▶ [Document segment]:
▽

ICT is widely viewed as enabler of productivity improvement, but new technology adoption is often a horse of a different colour. The process involves a complex interplay of business drivers, IT strategy, organizational priorities and product momentum, weighed against IT budgets, refresh cycles, legacy investments, implementation bandwidth — and just plain old inertia. In public sector organizations, procurement processes and the need for broad scale departmental coordination can introduce extra tangles to this web. What tips the scales? In the case of the Vancouver Police Department (VPD), it took a crisis, strong leadership by management with tech vision, a willingness to push institutional boundaries and a solution that was easy to implement, accessible to a range of users and that could show tangible benefits.
Crisis drives adoption
With the help of IBM’s i2’s Analyst Workstation software suite, the VPD has deployed C.R.I.M.E. (Consolidated Records Intelligence Mining Environment), a solution designed to provide the force with greater ability to monitor, predict and mitigate the impact of crime in the region. VPD special constable Ryan Prox, who managed the implementation, has outlined three key adoption drivers. “The aftermath of the Pickton inquiry and the public backlash against what had happened with Lower Mainland policing” was critical in his view, as one of the issues it raised was the lack of multi-jurisdictional analysis capability. “We were operating in a Vancouver Police department bubble, as were other jurisdictions… but we were dealing with a serial killer that was operating at the metro, Lower Mainland level.” As an alternative to unification of various jurisdictions under one combined management structure, the VPD opted for development of analytics capability that could ultimately scale province wide. The solution was created in the VPD, Prox explained, since the agency was smaller, “more nimble, and so better able to try out new initiatives fairly quickly.”

△

▶ [Supplied information]:

▽

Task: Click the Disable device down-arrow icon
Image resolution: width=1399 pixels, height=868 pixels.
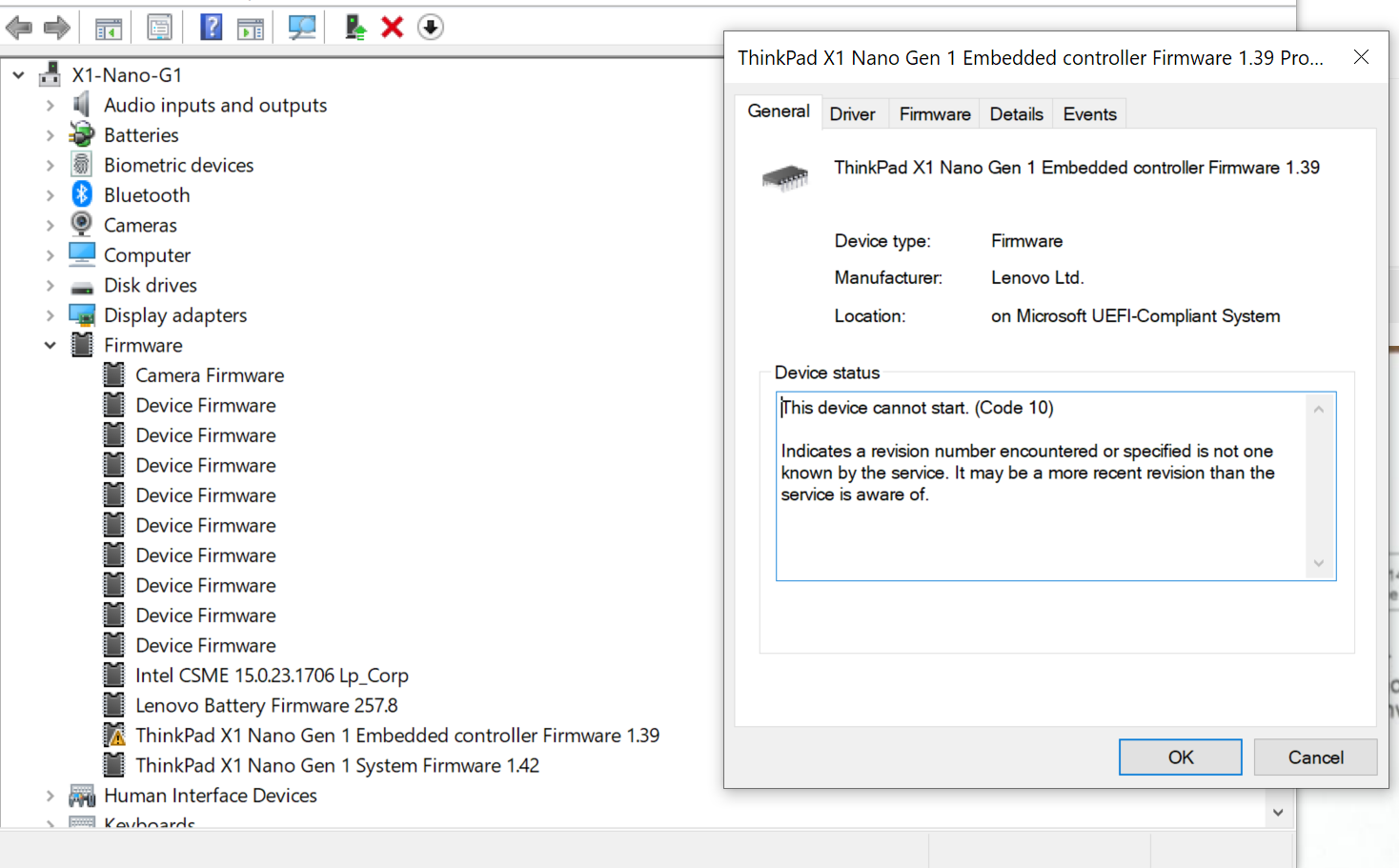Action: coord(430,27)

△

▶ [Written problem]:
Answer these about the article on the Vancouver Police Department's technology adoption:
(a) What two things can add extra tangles in public sector organizations?
(b) What does C.R.I.M.E. stand for?
(c) What capability did the Pickton inquiry show to be lacking?
The data has no connection to the text.

▶ [Solved exercise]:
(a) Procurement processes and the need for broad scale departmental coordination.
(b) Consolidated Records Intelligence Mining Environment.
(c) Multi-jurisdictional analysis capability.